Last night was no different, but a thrill emerged.

Vasyl Lomachenko (8-0-1. 6 KO) beat up Jason Sosa (20-2-4, 15 KO, just as we knew he would.

Jason Sosa was never going to give Vasyl Lomachenko  a challenge. Instead, we got to see an apex predator play with its food. I’ve used that phrase about Terence Crawford. For the very best fighters, there are not challenges. They are so goddamn good that until they become old or meet their equal, they’re boring.

Roy Jones was boring. Floyd Mayweather was boring. Pernell Whitaker was boring.

Vasyl Lomachenko is becoming boring. I’m supposed to nut over his footwork and balance, which is sublime, but I won’t. He’s a beautiful thing to see. But he is boring me.

But too many moments in a Lomachenko fight make you scream “Just end it!”

Vasyl Lomachenko spent 9 rounds torturing, undressing, and beating up Jason Sosa. The only question in my mind is why did he wait so long? To watch a Lomachenko fight is to view a vivisection. Having performed that procedure, there’s nothing fun there.

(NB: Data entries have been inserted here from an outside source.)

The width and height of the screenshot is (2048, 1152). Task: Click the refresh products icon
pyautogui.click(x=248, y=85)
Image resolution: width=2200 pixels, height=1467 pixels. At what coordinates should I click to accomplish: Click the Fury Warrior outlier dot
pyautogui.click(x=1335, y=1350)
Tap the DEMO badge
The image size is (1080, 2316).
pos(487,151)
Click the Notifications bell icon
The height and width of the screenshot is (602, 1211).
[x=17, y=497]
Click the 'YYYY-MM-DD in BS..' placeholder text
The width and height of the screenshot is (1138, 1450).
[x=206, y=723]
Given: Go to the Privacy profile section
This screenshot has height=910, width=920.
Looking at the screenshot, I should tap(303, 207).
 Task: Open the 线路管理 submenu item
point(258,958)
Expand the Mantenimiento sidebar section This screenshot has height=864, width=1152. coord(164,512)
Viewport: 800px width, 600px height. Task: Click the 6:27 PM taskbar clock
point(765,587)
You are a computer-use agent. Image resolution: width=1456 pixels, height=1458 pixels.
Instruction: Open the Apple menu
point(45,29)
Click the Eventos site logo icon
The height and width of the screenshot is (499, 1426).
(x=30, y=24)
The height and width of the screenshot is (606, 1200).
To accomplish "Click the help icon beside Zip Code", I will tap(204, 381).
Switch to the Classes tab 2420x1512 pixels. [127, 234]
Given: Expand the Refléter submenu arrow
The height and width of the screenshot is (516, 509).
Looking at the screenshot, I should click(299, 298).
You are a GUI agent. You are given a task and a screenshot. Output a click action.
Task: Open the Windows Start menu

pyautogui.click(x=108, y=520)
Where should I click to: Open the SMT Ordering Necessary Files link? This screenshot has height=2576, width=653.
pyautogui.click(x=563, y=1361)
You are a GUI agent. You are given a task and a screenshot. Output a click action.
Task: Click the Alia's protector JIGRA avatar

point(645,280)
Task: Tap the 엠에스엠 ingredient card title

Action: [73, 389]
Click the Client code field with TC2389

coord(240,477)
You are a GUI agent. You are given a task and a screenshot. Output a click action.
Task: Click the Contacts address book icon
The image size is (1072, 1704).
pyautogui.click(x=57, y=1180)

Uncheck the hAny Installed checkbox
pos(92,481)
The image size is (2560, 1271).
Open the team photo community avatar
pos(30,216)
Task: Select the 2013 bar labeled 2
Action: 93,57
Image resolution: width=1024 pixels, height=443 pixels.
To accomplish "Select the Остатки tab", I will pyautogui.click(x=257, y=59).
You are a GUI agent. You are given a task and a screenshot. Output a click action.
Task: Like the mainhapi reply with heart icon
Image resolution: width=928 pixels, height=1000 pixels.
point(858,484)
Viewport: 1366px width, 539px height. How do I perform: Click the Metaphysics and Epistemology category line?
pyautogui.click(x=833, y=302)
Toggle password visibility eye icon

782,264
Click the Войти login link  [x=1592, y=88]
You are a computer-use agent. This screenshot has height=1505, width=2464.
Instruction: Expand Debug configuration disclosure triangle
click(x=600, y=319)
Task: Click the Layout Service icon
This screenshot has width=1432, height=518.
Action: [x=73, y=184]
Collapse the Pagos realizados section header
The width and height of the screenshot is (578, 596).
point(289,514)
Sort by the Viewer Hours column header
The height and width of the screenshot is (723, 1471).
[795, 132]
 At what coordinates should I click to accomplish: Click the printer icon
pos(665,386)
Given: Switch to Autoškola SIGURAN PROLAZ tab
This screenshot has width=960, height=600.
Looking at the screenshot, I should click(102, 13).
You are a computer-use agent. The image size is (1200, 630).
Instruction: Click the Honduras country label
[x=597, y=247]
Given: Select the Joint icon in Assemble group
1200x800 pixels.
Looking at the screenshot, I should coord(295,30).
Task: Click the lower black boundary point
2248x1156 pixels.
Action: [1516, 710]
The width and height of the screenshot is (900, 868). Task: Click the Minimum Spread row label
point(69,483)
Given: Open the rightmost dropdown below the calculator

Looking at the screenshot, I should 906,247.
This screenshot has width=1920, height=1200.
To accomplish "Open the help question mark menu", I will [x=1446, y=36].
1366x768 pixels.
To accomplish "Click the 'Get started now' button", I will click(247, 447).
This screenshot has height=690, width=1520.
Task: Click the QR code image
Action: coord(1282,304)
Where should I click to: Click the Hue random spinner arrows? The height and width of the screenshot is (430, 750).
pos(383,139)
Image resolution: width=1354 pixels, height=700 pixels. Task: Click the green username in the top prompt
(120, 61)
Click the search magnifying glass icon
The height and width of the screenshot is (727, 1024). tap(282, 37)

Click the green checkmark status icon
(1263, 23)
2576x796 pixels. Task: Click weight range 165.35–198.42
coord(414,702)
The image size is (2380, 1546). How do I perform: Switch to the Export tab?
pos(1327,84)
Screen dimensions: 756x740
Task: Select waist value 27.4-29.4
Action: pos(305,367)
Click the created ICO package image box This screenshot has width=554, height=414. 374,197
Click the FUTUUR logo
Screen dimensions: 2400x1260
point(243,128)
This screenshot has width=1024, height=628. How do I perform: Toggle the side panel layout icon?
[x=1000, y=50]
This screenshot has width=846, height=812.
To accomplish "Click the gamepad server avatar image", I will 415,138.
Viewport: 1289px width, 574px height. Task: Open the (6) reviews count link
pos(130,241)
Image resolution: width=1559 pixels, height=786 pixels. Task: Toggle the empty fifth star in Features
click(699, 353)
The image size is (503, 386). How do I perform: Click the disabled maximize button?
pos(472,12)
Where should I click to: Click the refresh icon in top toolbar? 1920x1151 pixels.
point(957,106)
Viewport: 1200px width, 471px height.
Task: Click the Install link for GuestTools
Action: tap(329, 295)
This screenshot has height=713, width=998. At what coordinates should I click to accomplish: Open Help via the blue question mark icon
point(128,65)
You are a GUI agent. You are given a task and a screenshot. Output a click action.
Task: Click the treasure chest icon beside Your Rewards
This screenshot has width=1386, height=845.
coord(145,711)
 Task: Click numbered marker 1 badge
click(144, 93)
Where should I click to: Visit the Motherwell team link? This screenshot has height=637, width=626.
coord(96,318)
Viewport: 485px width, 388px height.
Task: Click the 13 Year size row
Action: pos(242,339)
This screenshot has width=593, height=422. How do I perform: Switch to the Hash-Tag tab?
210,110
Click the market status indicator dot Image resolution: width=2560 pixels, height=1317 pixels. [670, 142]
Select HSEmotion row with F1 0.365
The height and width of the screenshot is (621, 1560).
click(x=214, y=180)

Oleksandr Gvozdyk (13-0, 11 KO)  is just as balanced, similarly accomplished, and supposedly of a like mind. But the light heavyweight possessed a predatory zeal that his countrymen seem to lack. When he hurt Yunieski Gonzalez (18-3, 14 KO) in the 3rd round of their fight, he pounced. He was patient. He was balanced. But he ended the  show. My notes read: “Gvozdyk is a goddamn monster.” He won the first two rounds easily and then committed a hate crime in the third, before Gonzalez corner did the right thing by throwing in the towel. Referee Harvey Dock should’ve stopped the fight by then.

Adonis Stevenson has another fighter to duck shamelessly.

The opening bout saw cruiserweight Oleksandr Usyk (12-0, 10 KO) go twelve rounds with Michael Hunter (12-1, 8 KO). I scored it 117-110 for Usyk, as did the judges.